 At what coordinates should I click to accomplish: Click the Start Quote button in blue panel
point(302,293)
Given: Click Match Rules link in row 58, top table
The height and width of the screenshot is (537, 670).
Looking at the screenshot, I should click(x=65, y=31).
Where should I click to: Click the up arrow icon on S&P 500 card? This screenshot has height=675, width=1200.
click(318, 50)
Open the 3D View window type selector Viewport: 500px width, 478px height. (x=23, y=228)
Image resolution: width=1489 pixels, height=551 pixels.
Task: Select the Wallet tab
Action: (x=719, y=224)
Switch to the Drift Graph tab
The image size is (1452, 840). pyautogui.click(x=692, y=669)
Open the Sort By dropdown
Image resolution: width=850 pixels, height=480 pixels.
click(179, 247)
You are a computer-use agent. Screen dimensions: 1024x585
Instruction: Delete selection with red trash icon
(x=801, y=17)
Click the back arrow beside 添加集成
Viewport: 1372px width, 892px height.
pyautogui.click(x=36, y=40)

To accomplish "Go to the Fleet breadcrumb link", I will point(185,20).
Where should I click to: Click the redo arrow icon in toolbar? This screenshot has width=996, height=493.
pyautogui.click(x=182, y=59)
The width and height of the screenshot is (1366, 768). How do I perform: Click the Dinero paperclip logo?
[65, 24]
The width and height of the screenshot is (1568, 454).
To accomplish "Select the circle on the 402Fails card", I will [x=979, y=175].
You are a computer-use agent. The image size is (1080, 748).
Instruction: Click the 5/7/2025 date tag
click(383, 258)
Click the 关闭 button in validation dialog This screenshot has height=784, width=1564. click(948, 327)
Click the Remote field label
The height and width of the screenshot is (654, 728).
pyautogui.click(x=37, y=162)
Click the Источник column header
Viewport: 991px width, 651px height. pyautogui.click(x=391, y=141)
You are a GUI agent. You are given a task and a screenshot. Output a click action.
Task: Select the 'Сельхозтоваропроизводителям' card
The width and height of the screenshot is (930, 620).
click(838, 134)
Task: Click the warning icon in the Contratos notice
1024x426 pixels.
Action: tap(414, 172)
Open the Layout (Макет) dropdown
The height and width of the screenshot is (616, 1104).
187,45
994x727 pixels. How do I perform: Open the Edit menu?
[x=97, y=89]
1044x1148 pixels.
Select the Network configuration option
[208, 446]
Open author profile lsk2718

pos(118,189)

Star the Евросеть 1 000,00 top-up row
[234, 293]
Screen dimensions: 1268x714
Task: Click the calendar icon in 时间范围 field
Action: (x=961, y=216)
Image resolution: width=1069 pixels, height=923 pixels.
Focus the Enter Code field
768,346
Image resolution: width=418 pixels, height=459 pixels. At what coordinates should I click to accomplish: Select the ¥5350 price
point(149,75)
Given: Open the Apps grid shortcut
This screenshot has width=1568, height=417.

**Work to complete**: Your answer should consist of the count of lines in the listing that hold the word "agent", with nothing else.

**Task solution**: 3